What was seen was clearly in the eyes of the seer.
 
One of my favorite preachers, Dr.  James C.  Howells, says this about this scene in today’s gospel: “I love it that Jesus, who really is ‘The One,’ isn’t a royal, mighty stud strutting about.”2  Yet people saw something in him

At this point, the very beginning of his ministry, the average person might not have been able to pick him out in a crowd but John the Baptist and his doing so produced some results more amazing than any apparition could.

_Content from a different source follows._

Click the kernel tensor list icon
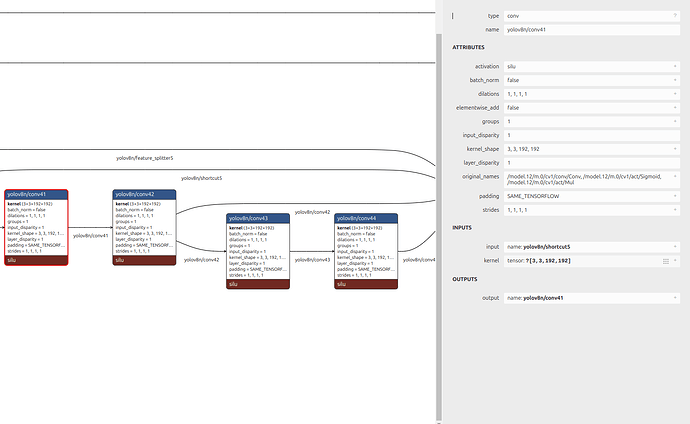690x424 pixels. click(x=666, y=260)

John points to Jesus and says: “Behold! The Lamb of God who takes away the sin of the world!”3
 
We know what this means but I wonder if it meant anything to John’s original listeners. 
 
The problem, says Dr.  William H.  Willimon, is that “Jesus is notoriously difficult to see.  Not because he is like the busy executive who does not have time for us but because we are hindered in our vision.  We look for him in our own presumptions that blind us.”4
 
John the Baptist introduces Jesus as “a lamb: humble, not fearful, ready to be shorn and slaughtered. God’s way is confronting the battalions of Caesar with a  . . .  lamb.”5
 
Now here is something you might have missed.
 
Those who heard John’s proclamation about Jesus were originally John’s disciples.  Andrew, Simon Peter, the two the turned and followed Jesus, were originally followers of John the Baptist.
Jesus first words to them, indeed his first words in St.  John’s Gospel are: “What are you looking for?”6
 
And there, says Dr.  James Sommerville, is the problem.

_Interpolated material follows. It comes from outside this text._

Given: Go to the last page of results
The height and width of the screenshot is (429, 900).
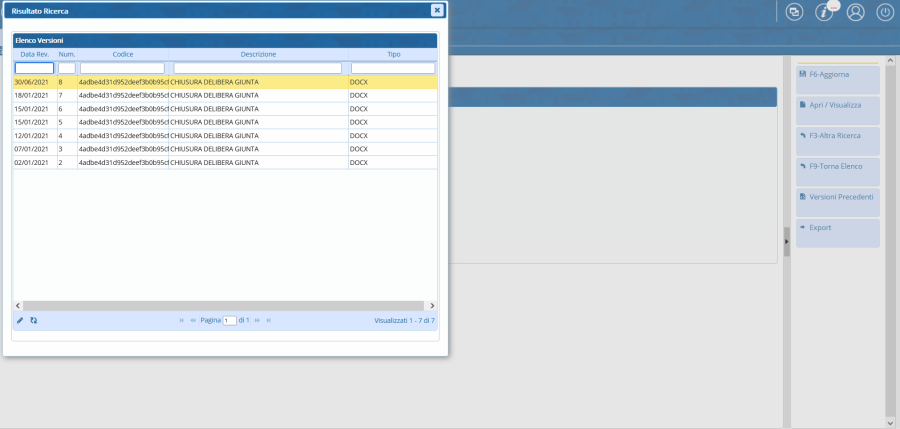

Most of us don't even know.  We know we’re looking for something.  We're fairly sure we haven't found it yet. These disciples say, “Rabbi, where are you [staying?]”  And that’s a clue, isn’t it?  I think these two have found what they are looking for, and they don’t want to lose it.  “Where can we find you next time we come looking for you?”  And Jesus said, “Come and see.”  And they did.7


Most people come to a service of Christian Worship not to count the snowflakes, or to hear a book review of the hottest title on the New York Times list, or even for meditation and self-reflection, but for an encounter.  To encounter the living God.8
 That is the only thing the church offers people that they can’t get elsewhere. 
 

If you want entertainment, go to a movie or to the Paramount Theater, you can’t get much better than that.
 

We try for good music, the choir, Andy and Eunice, work very hard on this but really we can’t compete with the Chicago Symphony Orchestra and Chorus.
 

What you get here that you can’t get anywhere else is an encounter with “the Lamb of God who takes away the sin of the world.”
If there is anything that toast, and potato chips, and tacos can tell us is that people are still looking for Jesus.   Sometimes we get all tongue-tied about why we get up on Sunday morning and come to places like this.  If today’s gospel tells us anything it tells us that we don’t have to be. 
 

Inviting people to “come and see” Jesus is as simple as telling them about a great movie, a great restaurant, a great play. 
 

We have no control whether they’ll like the place. We have no control over whether they’ll ever go back.  We don’t even have any control over whether they’ll ever listen to another word we say ever again.  But that doesn’t stop us!  We still tell people about things that we’re excited about.
 

John the Baptist was excited that he found Jesus so he told his disciples.  Andrew finds his brother and tells him.  And so it goes, through the ages until it came to us.
 

Someone told us, someone invited us, someone welcomed us to place called church and here we are with our lives all intertwined with Jesus, the Messiah, the Lamb of God.
 

A friend of mine was “At some church event, [and he]  picked up a refrigerator magnet with two pictures on it -- actually it's the same drawing of two people, but presented twice. The first picture is called "Reality Evangelism Part 1". One person says to the other, "Yeah, I go to church." Reality Evangelism Part 2 shows the same person saying, "Wanna come?" 8
 

What could be more simple than that?
 

Invite people to “come and see” maybe they’ll find what they are looking for and “they’ll come and stay.”
 

Will it work?  Who knows?  But it’s worth a try, don’t you think?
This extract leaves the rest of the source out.